Each line of the material must reappear unchanged in the answer.

### Supplied data ###

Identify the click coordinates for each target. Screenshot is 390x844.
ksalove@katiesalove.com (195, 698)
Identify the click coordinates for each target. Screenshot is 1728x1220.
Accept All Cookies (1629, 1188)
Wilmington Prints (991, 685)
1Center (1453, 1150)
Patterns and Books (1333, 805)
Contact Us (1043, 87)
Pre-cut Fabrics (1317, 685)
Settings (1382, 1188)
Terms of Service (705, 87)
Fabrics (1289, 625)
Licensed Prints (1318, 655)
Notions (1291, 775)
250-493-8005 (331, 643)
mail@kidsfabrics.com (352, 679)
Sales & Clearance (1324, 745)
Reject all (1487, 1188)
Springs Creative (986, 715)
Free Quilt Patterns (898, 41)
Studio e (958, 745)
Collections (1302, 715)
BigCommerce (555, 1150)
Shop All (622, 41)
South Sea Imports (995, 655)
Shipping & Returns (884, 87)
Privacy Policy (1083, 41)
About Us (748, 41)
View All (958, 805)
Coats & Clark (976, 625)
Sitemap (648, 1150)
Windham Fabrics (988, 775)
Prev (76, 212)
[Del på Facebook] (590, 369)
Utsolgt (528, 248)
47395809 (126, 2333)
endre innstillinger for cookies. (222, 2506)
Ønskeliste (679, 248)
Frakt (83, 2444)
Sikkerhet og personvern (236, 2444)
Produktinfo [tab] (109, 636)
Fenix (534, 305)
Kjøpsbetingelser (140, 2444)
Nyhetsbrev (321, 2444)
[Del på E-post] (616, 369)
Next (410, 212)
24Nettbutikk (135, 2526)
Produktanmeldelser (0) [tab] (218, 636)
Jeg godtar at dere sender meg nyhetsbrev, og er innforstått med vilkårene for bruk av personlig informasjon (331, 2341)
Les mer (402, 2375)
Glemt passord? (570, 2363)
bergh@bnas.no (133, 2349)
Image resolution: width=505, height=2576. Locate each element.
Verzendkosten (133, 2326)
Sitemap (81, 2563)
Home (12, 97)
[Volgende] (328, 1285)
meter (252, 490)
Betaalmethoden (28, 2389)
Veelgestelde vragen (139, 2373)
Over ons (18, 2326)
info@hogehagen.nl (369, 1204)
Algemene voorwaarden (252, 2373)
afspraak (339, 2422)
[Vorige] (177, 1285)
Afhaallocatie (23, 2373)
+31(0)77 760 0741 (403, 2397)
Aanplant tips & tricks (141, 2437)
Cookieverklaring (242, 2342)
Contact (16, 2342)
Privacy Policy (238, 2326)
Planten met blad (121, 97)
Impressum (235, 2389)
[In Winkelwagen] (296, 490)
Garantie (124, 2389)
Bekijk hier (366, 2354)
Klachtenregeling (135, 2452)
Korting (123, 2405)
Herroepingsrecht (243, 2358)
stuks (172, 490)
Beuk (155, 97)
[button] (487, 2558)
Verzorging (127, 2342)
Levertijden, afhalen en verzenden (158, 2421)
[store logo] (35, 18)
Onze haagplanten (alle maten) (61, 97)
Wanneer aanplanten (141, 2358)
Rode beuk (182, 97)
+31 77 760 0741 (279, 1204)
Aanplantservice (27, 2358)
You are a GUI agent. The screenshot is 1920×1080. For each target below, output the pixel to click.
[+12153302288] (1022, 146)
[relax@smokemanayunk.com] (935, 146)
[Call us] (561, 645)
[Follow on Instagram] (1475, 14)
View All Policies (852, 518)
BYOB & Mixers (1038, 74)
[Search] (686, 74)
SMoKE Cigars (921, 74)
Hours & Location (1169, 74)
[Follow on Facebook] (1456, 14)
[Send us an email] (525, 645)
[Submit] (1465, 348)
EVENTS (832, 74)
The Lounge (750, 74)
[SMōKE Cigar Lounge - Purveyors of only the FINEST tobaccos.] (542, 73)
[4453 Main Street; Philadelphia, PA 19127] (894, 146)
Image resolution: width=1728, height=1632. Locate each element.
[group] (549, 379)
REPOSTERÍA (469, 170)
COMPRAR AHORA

###

▸ Answer for the task
Identify the click coordinates for each target. Screenshot is 390x844.
ksalove@katiesalove.com (195, 698)
Identify the click coordinates for each target. Screenshot is 1728x1220.
Accept All Cookies (1629, 1188)
Wilmington Prints (991, 685)
1Center (1453, 1150)
Patterns and Books (1333, 805)
Contact Us (1043, 87)
Pre-cut Fabrics (1317, 685)
Settings (1382, 1188)
Terms of Service (705, 87)
Fabrics (1289, 625)
Licensed Prints (1318, 655)
Notions (1291, 775)
250-493-8005 (331, 643)
mail@kidsfabrics.com (352, 679)
Sales & Clearance (1324, 745)
Reject all (1487, 1188)
Springs Creative (986, 715)
Free Quilt Patterns (898, 41)
Studio e (958, 745)
Collections (1302, 715)
BigCommerce (555, 1150)
Shop All (622, 41)
South Sea Imports (995, 655)
Shipping & Returns (884, 87)
Privacy Policy (1083, 41)
About Us (748, 41)
View All (958, 805)
Coats & Clark (976, 625)
Sitemap (648, 1150)
Windham Fabrics (988, 775)
Prev (76, 212)
[Del på Facebook] (590, 369)
Utsolgt (528, 248)
47395809 (126, 2333)
endre innstillinger for cookies. (222, 2506)
Ønskeliste (679, 248)
Frakt (83, 2444)
Sikkerhet og personvern (236, 2444)
Produktinfo [tab] (109, 636)
Fenix (534, 305)
Kjøpsbetingelser (140, 2444)
Nyhetsbrev (321, 2444)
[Del på E-post] (616, 369)
Next (410, 212)
24Nettbutikk (135, 2526)
Produktanmeldelser (0) [tab] (218, 636)
Jeg godtar at dere sender meg nyhetsbrev, og er innforstått med vilkårene for bruk av personlig informasjon (331, 2341)
Les mer (402, 2375)
Glemt passord? (570, 2363)
bergh@bnas.no (133, 2349)
Image resolution: width=505, height=2576. Locate each element.
Verzendkosten (133, 2326)
Sitemap (81, 2563)
Home (12, 97)
[Volgende] (328, 1285)
meter (252, 490)
Betaalmethoden (28, 2389)
Veelgestelde vragen (139, 2373)
Over ons (18, 2326)
info@hogehagen.nl (369, 1204)
Algemene voorwaarden (252, 2373)
afspraak (339, 2422)
[Vorige] (177, 1285)
Afhaallocatie (23, 2373)
+31(0)77 760 0741 (403, 2397)
Aanplant tips & tricks (141, 2437)
Cookieverklaring (242, 2342)
Contact (16, 2342)
Privacy Policy (238, 2326)
Planten met blad (121, 97)
Impressum (235, 2389)
[In Winkelwagen] (296, 490)
Garantie (124, 2389)
Bekijk hier (366, 2354)
Klachtenregeling (135, 2452)
Korting (123, 2405)
Herroepingsrecht (243, 2358)
stuks (172, 490)
Beuk (155, 97)
[button] (487, 2558)
Verzorging (127, 2342)
Levertijden, afhalen en verzenden (158, 2421)
[store logo] (35, 18)
Onze haagplanten (alle maten) (61, 97)
Wanneer aanplanten (141, 2358)
Rode beuk (182, 97)
+31 77 760 0741 (279, 1204)
Aanplantservice (27, 2358)
You are a GUI agent. The screenshot is 1920×1080. For each target below, output the pixel to click.
[+12153302288] (1022, 146)
[relax@smokemanayunk.com] (935, 146)
[Call us] (561, 645)
[Follow on Instagram] (1475, 14)
View All Policies (852, 518)
BYOB & Mixers (1038, 74)
[Search] (686, 74)
SMoKE Cigars (921, 74)
Hours & Location (1169, 74)
[Follow on Facebook] (1456, 14)
[Send us an email] (525, 645)
[Submit] (1465, 348)
EVENTS (832, 74)
The Lounge (750, 74)
[SMōKE Cigar Lounge - Purveyors of only the FINEST tobaccos.] (542, 73)
[4453 Main Street; Philadelphia, PA 19127] (894, 146)
Image resolution: width=1728, height=1632. Locate each element.
[group] (549, 379)
REPOSTERÍA (469, 170)
COMPRAR AHORA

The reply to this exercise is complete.